Electing Bath’s Arbiter Elegantiarum
The Master of the Ceremonies ruled Bath’s Assembly Rooms, policing the politeness of the company gathered therein. He not only ensured that they behaved according to the dictates of politeness, but also that the space they inhabited embodied this civic virtue. The position of Master of Ceremonies was an elected office, with the power and duty to vote held by the subscribers to the rooms. Through holding elections, subscribers intimated that the power the Master of Ceremonies possessed stemmed from the people. Elections occurred on the death or resignation of a Master of Ceremonies. It was only on account of the rare electoral contest for the role of Master of Ceremonies that the rules surrounding these elections were debated and revealed. Using newspaper accounts, speeches, assembly room rules, literature, and caricatures, this paper will explore the heated contest between Major William Brereton and Mr Plomer in 1769, which was formative for consolidating the rules for electing Bath’s ‘Kings’. In the institution of the assembly room, politeness and impoliteness battled for supremacy.

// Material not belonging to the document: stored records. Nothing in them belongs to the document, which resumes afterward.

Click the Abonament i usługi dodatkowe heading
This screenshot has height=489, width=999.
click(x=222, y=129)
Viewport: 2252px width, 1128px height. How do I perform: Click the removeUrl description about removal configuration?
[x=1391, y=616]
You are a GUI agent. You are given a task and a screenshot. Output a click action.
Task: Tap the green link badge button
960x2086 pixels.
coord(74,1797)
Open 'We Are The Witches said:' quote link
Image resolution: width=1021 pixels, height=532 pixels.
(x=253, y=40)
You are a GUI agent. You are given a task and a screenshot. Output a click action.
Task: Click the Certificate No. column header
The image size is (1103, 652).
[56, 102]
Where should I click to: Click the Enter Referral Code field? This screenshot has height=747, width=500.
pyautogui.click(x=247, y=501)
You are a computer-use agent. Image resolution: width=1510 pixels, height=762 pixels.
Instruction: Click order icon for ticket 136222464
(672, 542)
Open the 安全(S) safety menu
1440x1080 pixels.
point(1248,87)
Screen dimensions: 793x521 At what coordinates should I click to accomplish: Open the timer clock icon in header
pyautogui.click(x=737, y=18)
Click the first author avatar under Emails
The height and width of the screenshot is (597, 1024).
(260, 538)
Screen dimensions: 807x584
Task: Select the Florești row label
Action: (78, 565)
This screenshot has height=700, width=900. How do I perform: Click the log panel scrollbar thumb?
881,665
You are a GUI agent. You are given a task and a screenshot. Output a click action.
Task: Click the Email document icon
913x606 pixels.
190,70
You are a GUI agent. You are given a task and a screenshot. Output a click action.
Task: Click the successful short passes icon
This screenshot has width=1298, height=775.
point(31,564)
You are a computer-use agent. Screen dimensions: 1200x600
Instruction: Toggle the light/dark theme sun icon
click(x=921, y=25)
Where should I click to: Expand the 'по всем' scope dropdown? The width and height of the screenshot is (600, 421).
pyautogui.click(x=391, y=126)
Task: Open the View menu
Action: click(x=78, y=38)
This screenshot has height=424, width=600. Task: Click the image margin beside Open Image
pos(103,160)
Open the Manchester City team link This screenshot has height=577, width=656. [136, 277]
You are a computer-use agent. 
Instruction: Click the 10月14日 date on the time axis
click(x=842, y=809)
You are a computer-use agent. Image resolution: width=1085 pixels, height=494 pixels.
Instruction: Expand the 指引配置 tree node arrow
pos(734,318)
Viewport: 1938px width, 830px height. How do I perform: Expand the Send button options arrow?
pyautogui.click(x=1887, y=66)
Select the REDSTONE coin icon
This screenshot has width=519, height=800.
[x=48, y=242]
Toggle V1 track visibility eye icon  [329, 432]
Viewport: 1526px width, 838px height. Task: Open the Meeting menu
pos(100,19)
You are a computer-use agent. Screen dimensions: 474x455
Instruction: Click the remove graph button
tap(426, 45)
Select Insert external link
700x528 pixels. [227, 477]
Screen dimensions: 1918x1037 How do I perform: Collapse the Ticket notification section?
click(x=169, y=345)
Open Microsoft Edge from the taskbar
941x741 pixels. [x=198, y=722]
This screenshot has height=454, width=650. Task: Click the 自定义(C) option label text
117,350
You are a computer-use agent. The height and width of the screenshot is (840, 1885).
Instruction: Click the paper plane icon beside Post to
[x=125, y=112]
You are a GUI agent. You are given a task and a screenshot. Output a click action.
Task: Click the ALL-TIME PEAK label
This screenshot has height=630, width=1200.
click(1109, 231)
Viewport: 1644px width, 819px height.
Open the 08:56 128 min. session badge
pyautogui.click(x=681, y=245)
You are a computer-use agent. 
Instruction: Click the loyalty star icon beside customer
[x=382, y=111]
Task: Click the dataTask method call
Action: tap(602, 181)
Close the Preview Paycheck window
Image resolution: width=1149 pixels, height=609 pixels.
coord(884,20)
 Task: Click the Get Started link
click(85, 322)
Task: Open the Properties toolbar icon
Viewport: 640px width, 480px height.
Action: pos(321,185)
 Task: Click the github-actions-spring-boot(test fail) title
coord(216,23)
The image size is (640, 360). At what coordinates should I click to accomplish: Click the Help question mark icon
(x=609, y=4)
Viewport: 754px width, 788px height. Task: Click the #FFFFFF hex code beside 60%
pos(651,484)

Hillary Burlock is a Visiting Researcher at Newcastle University, having worked on the Eighteenth-Century Political Participation and Electoral Culture (ECPPEC) project. She was awarded her PhD in History at Queen Mary University of London in 2022 where her thesis explored intersections between Georgian political culture and social dance from 1760 to 1832. During her PhD, she held fellowships at the Huntington Library and Royal Archives, and the Lewis Walpole Library. Hillary Burlock has recently published in the Journal for Eighteenth-Century Studies and London Journal and is currently co-editing a collection of essays with Robin Eagles and Tatjana Le Boff on the cultural influence of Bath’s Assembly Rooms with Routledge, and is also working on another edited collection on dance and sociability with Bloomsbury.